Tras regresar a París, comenzó a trabajar para el modista Hubert de Givenchy. Nunca congenió con el diseñador, que terminó despidiéndola después de ausentarse de un desfile por estar de fiesta con el bajista de Eric Clapton. Entonces, inició una relación con el apuesto enfant terrible Jacques de Bascher, novio de Karl Lagerfeld. El modista dio su bendición a esa relación poliamorosa. “Karl nunca estuvo enamorado de mí y yo nunca estuve enamorada de él. La prioridad de los dos era amar a Jacques. Para nosotros fue una situación muy normal”, aclara. El primer año fue “idílico”, la complicidad entre los tres era “maravillosa”. “Acepté con alegría y diversión la homosexualidad de Jacques. Nunca sentí celos de sus relaciones gais porque yo sabía que no podía proporcionarle lo que un hombre le daba. No las consideraba infidelidades. Y encontré en Karl una protección paterna de lo más indulgente. Aprendí mucho de él”.

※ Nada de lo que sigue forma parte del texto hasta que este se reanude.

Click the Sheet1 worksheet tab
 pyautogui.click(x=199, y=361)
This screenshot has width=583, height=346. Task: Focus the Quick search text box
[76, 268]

Jacques era un alma libre. Y Diane creía que ella también lo era. Pero al año se dio cuenta de que él era tan celoso como los otros hombres con los que se había cruzado en su vida. Y rompieron. En 1986 a Bascher le diagnosticaron sida y retomaron la amistad. Tres años después, el enfant terrible más famoso de París murió en los brazos de Lagerfeld y de ella en un hospital de la capital francesa. “Él lo quería así”, dice. “Fue la relación sentimental más bonita que he tenido. Yo estaba enamorada de él y él estaba enamorado de mí. Fui la única mujer en su vida”.
Diane y Lagerfeld siguieron siendo grandes amigos. “La muerte de Jacques nos unió mucho”, reconoce al otro lado del teléfono. “Sufrí mucho por esa pérdida. Durante un tiempo me sentí como una superviviente y no paré de hacerme la misma pregunta: ‘¿Por qué no me había tocado a mí?’. He perdido a demasiados amigos”. Warhol, Halston, Mapplethorpe… El último ha sido Lagerfeld, que falleció en febrero de 2019. La princesa permaneció al lado del “káiser de la moda” hasta su muerte. “Hace poco alguien me dijo que deberían levantarme un monumento. Tomé muchas drogas, bebí mucho alcohol, me acosté con muchos gais y aquí sigo. Soy la última de una especie”.
Ahora, a sus 67 años, Diane de Beauvau-Craon lleva una vida apacible entre su villa napolitana, su piso parisiense de Saint-Germain-des-Prés y su chalet suizo. Está casada y no bebe alcohol ni consume drogas desde hace dos décadas. “Cuando estaba drogada o borracha no podía leer un libro porque no entendía ni una sola frase. Tampoco podía ir a un museo porque veía todo triple. Ahora llevo la vida normal que no tuve de joven. Tengo un marido al que amo y una existencia sencilla, acorde a una persona de mi edad”, dice. “Me divertí como nadie, conocí a gente muy interesante y, cuando mi cuerpo dijo basta, paré. Como digo en mi libro, aprendí a destruirme por placer y a reconstruirme por amor”.